- _EXERCISE TEXT_:
------------

Diabetes induces changes in glomerular development and laminin-beta 2 (s-laminin) expression.

Offspring of diabetic mothers have developmental renal abnormalities; thus, we investigated the effects of the diabetic milieu on kidney development. Four groups of host rats, including insulin-deficient and insulin-treated streptozotocin-induced diabetic rats, normal controls, and insulin-treated nondiabetic rats, were prepared. After 38 days, rats received ocular implants of E14 fetal rat kidneys. Nine days later the fetal kidney grafts were harvested for analysis of glomerular development and expression of fibronectin, laminin, laminin-beta 2, and alpha-smooth muscle actin and m170, two additional markers of mesangial maturation. The rate of glomerular maturation was delayed in grafts placed in hyperglycemic, insulin-deficient diabetic rats. These glomeruli contained few mesangial cells or matrix, and laminin-beta 2 expression was reduced as compared with controls. Mesangial expression of alpha-smooth muscle actin and m170 was not detected. In contrast, grafts placed in insulin-treated diabetic animals had increased numbers of mesangial cells and expanded mesangial matrix. The content of laminin-beta 2 and expression of m170 and alpha-smooth muscle actin were also increased in these grafts. These data show that hyperglycemia and insulin status influence laminin isoform expression and play important roles in mesangial development.

------------

- _RECORDS SHOWN_:
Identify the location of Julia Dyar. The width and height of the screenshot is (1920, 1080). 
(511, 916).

------------

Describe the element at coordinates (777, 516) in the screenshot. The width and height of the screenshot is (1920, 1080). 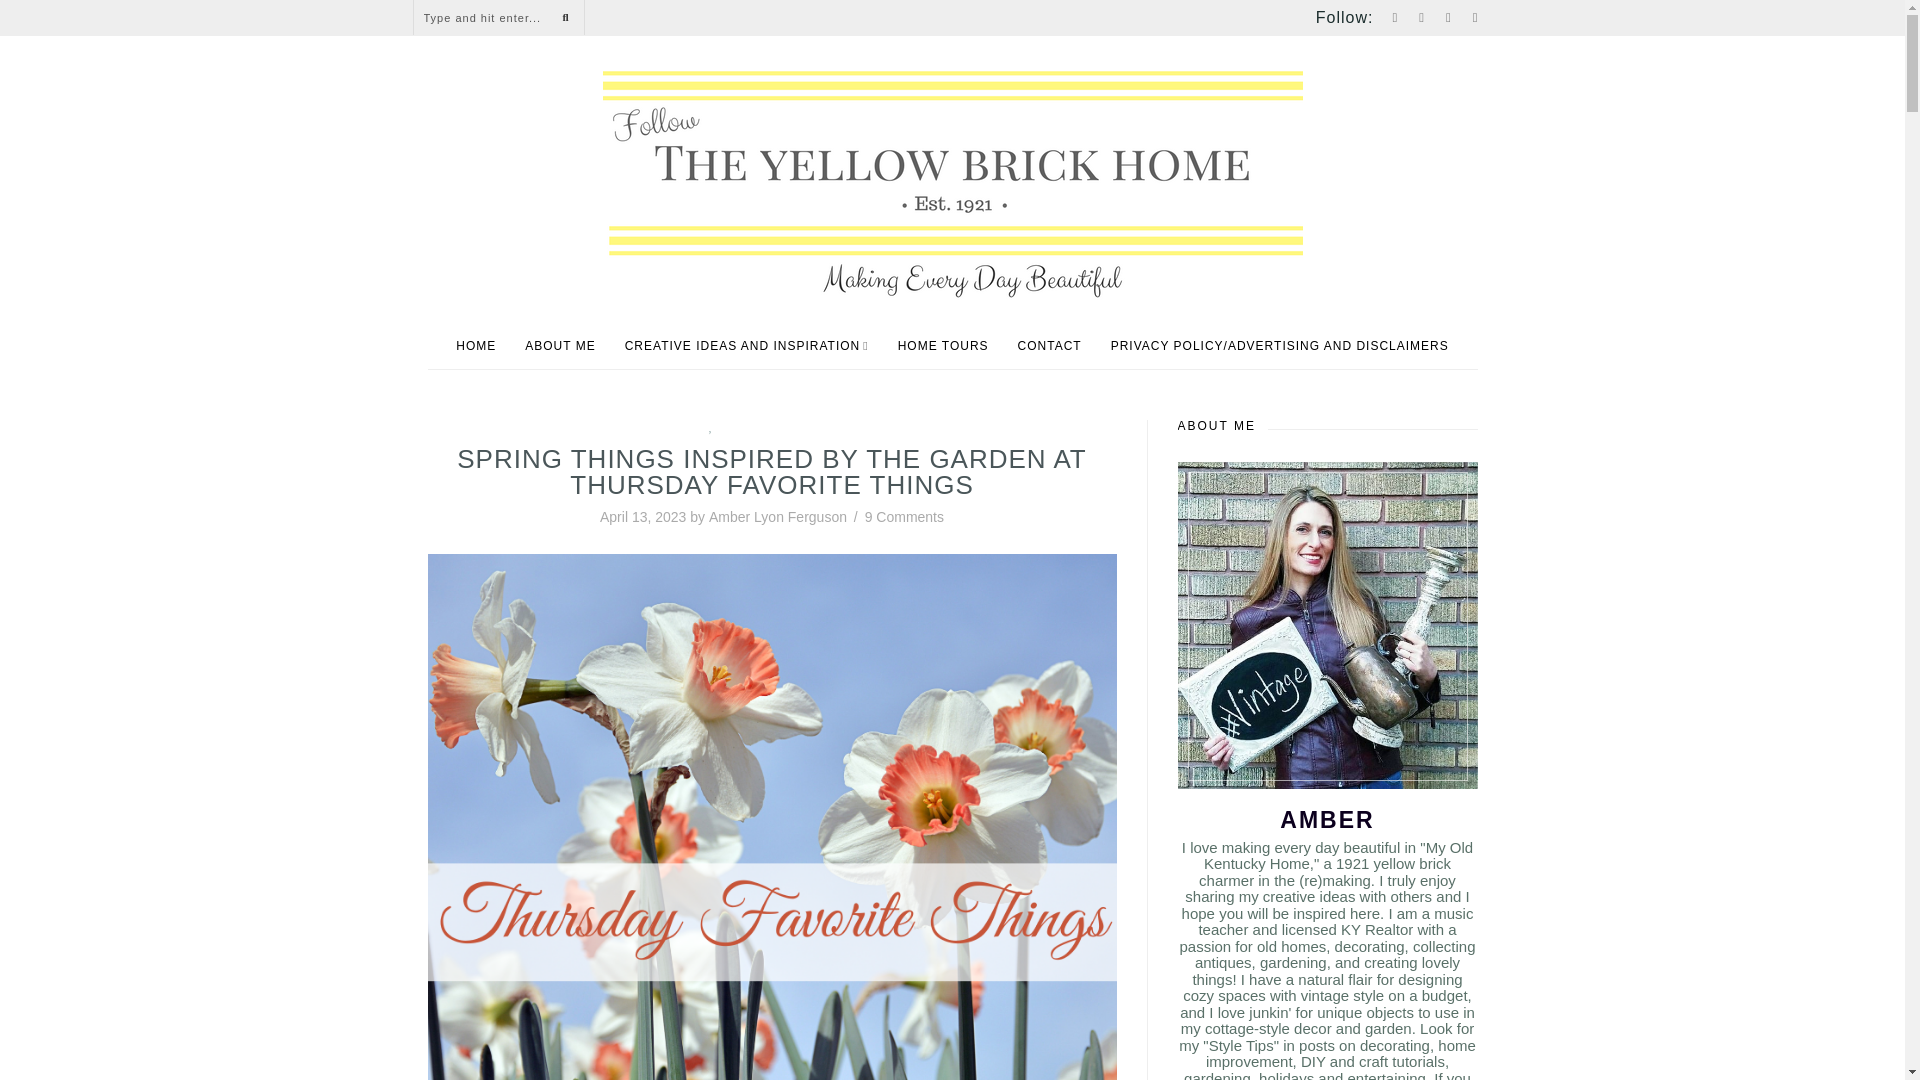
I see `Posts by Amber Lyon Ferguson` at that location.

------------

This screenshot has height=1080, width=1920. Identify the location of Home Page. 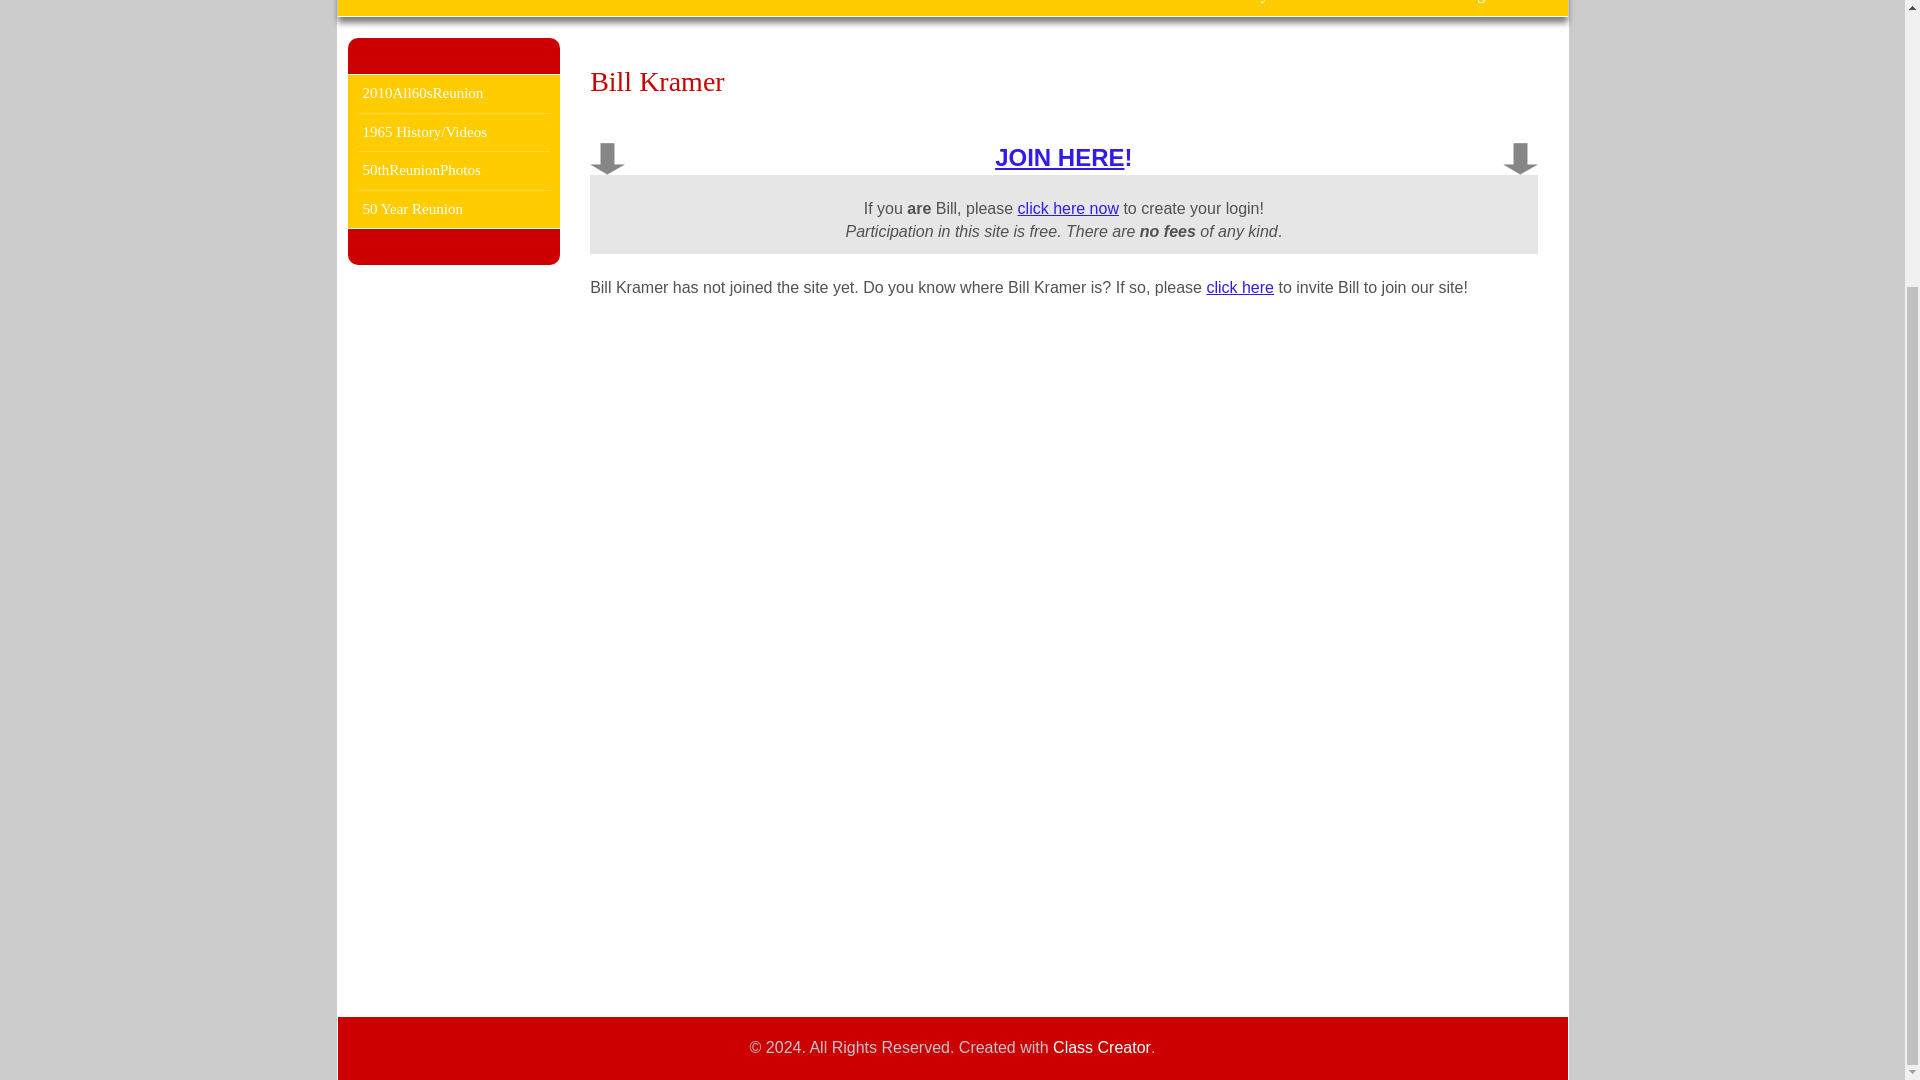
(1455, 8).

------------

- _WHAT IS NEEDED_: Reproduce the entire text on diabetes and glomerular development word for word. The data has no connection to the text.

- _SOLUTION TO THIS EXERCISE_:
Diabetes induces changes in glomerular development and laminin-beta 2 (s-laminin) expression.

Offspring of diabetic mothers have developmental renal abnormalities; thus, we investigated the effects of the diabetic milieu on kidney development. Four groups of host rats, including insulin-deficient and insulin-treated streptozotocin-induced diabetic rats, normal controls, and insulin-treated nondiabetic rats, were prepared. After 38 days, rats received ocular implants of E14 fetal rat kidneys. Nine days later the fetal kidney grafts were harvested for analysis of glomerular development and expression of fibronectin, laminin, laminin-beta 2, and alpha-smooth muscle actin and m170, two additional markers of mesangial maturation. The rate of glomerular maturation was delayed in grafts placed in hyperglycemic, insulin-deficient diabetic rats. These glomeruli contained few mesangial cells or matrix, and laminin-beta 2 expression was reduced as compared with controls. Mesangial expression of alpha-smooth muscle actin and m170 was not detected. In contrast, grafts placed in insulin-treated diabetic animals had increased numbers of mesangial cells and expanded mesangial matrix. The content of laminin-beta 2 and expression of m170 and alpha-smooth muscle actin were also increased in these grafts. These data show that hyperglycemia and insulin status influence laminin isoform expression and play important roles in mesangial development.